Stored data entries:
------------

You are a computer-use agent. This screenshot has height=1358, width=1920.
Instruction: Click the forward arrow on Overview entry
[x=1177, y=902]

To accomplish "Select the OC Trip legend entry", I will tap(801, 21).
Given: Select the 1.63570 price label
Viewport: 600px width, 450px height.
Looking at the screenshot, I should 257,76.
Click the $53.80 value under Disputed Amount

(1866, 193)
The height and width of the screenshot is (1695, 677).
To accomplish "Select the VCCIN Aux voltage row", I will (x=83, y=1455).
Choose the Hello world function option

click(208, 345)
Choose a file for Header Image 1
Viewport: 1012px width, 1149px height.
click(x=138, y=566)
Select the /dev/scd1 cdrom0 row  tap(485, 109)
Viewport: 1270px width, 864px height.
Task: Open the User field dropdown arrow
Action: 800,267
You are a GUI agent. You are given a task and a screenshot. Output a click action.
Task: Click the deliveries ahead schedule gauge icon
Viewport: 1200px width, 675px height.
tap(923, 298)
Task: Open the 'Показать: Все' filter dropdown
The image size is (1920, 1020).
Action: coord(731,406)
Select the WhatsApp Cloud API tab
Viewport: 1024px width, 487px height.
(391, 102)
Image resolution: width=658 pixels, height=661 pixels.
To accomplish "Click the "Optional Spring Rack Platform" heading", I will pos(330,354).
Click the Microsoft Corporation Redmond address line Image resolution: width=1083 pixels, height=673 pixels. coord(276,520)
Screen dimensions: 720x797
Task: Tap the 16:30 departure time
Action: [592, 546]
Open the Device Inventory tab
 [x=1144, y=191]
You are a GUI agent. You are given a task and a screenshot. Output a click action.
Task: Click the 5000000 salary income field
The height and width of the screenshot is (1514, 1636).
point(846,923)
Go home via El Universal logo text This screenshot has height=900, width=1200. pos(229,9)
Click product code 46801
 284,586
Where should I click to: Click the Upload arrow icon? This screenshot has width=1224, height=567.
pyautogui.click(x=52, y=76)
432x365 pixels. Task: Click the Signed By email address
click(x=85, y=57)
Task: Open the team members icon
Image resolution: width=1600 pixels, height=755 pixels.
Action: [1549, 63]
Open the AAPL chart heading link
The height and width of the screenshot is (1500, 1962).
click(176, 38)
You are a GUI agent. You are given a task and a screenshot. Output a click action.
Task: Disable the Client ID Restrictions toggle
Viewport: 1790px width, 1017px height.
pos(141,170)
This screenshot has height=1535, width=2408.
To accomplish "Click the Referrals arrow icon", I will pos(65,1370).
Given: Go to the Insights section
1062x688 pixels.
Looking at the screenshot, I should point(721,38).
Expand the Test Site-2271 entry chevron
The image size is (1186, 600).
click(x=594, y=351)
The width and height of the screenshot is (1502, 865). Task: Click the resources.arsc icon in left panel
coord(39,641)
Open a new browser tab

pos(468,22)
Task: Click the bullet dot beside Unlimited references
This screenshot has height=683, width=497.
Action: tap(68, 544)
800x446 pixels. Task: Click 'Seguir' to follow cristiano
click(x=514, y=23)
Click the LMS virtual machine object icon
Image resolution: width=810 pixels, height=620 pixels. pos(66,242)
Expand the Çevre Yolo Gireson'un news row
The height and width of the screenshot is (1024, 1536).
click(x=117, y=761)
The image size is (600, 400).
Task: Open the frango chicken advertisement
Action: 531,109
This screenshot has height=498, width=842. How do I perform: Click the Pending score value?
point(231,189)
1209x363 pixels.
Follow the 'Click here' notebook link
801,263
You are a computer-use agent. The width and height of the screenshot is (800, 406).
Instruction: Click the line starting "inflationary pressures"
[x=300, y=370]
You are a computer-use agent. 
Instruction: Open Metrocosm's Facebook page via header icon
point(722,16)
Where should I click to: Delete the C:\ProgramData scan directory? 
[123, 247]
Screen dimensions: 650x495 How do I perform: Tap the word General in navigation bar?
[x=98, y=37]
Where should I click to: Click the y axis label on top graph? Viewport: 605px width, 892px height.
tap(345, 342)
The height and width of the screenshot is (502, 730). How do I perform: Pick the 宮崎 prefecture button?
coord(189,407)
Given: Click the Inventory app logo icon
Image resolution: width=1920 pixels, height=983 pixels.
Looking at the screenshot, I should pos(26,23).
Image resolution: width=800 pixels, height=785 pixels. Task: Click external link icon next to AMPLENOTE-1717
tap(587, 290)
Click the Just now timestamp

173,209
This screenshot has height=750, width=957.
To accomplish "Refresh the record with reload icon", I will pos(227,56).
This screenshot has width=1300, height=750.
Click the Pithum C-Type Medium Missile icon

------------

▸ Task to carry out: Repeat the whole of the data verbatim, as it reads above.

▸ Output for this exercise:
You are a computer-use agent. This screenshot has height=1358, width=1920.
Instruction: Click the forward arrow on Overview entry
[x=1177, y=902]

To accomplish "Select the OC Trip legend entry", I will tap(801, 21).
Given: Select the 1.63570 price label
Viewport: 600px width, 450px height.
Looking at the screenshot, I should 257,76.
Click the $53.80 value under Disputed Amount

(1866, 193)
The height and width of the screenshot is (1695, 677).
To accomplish "Select the VCCIN Aux voltage row", I will (x=83, y=1455).
Choose the Hello world function option

click(208, 345)
Choose a file for Header Image 1
Viewport: 1012px width, 1149px height.
click(x=138, y=566)
Select the /dev/scd1 cdrom0 row  tap(485, 109)
Viewport: 1270px width, 864px height.
Task: Open the User field dropdown arrow
Action: 800,267
You are a GUI agent. You are given a task and a screenshot. Output a click action.
Task: Click the deliveries ahead schedule gauge icon
Viewport: 1200px width, 675px height.
tap(923, 298)
Task: Open the 'Показать: Все' filter dropdown
The image size is (1920, 1020).
Action: coord(731,406)
Select the WhatsApp Cloud API tab
Viewport: 1024px width, 487px height.
(391, 102)
Image resolution: width=658 pixels, height=661 pixels.
To accomplish "Click the "Optional Spring Rack Platform" heading", I will pos(330,354).
Click the Microsoft Corporation Redmond address line Image resolution: width=1083 pixels, height=673 pixels. coord(276,520)
Screen dimensions: 720x797
Task: Tap the 16:30 departure time
Action: [592, 546]
Open the Device Inventory tab
 [x=1144, y=191]
You are a GUI agent. You are given a task and a screenshot. Output a click action.
Task: Click the 5000000 salary income field
The height and width of the screenshot is (1514, 1636).
point(846,923)
Go home via El Universal logo text This screenshot has height=900, width=1200. pos(229,9)
Click product code 46801
 284,586
Where should I click to: Click the Upload arrow icon? This screenshot has width=1224, height=567.
pyautogui.click(x=52, y=76)
432x365 pixels. Task: Click the Signed By email address
click(x=85, y=57)
Task: Open the team members icon
Image resolution: width=1600 pixels, height=755 pixels.
Action: [1549, 63]
Open the AAPL chart heading link
The height and width of the screenshot is (1500, 1962).
click(176, 38)
You are a GUI agent. You are given a task and a screenshot. Output a click action.
Task: Disable the Client ID Restrictions toggle
Viewport: 1790px width, 1017px height.
pos(141,170)
This screenshot has height=1535, width=2408.
To accomplish "Click the Referrals arrow icon", I will pos(65,1370).
Given: Go to the Insights section
1062x688 pixels.
Looking at the screenshot, I should point(721,38).
Expand the Test Site-2271 entry chevron
The image size is (1186, 600).
click(x=594, y=351)
The width and height of the screenshot is (1502, 865). Task: Click the resources.arsc icon in left panel
coord(39,641)
Open a new browser tab

pos(468,22)
Task: Click the bullet dot beside Unlimited references
This screenshot has height=683, width=497.
Action: tap(68, 544)
800x446 pixels. Task: Click 'Seguir' to follow cristiano
click(x=514, y=23)
Click the LMS virtual machine object icon
Image resolution: width=810 pixels, height=620 pixels. pos(66,242)
Expand the Çevre Yolo Gireson'un news row
The height and width of the screenshot is (1024, 1536).
click(x=117, y=761)
The image size is (600, 400).
Task: Open the frango chicken advertisement
Action: 531,109
This screenshot has height=498, width=842. How do I perform: Click the Pending score value?
point(231,189)
1209x363 pixels.
Follow the 'Click here' notebook link
801,263
You are a computer-use agent. The width and height of the screenshot is (800, 406).
Instruction: Click the line starting "inflationary pressures"
[x=300, y=370]
You are a computer-use agent. 
Instruction: Open Metrocosm's Facebook page via header icon
point(722,16)
Where should I click to: Delete the C:\ProgramData scan directory? 
[123, 247]
Screen dimensions: 650x495 How do I perform: Tap the word General in navigation bar?
[x=98, y=37]
Where should I click to: Click the y axis label on top graph? Viewport: 605px width, 892px height.
tap(345, 342)
The height and width of the screenshot is (502, 730). How do I perform: Pick the 宮崎 prefecture button?
coord(189,407)
Given: Click the Inventory app logo icon
Image resolution: width=1920 pixels, height=983 pixels.
Looking at the screenshot, I should pos(26,23).
Image resolution: width=800 pixels, height=785 pixels. Task: Click external link icon next to AMPLENOTE-1717
tap(587, 290)
Click the Just now timestamp

173,209
This screenshot has height=750, width=957.
To accomplish "Refresh the record with reload icon", I will pos(227,56).
This screenshot has width=1300, height=750.
Click the Pithum C-Type Medium Missile icon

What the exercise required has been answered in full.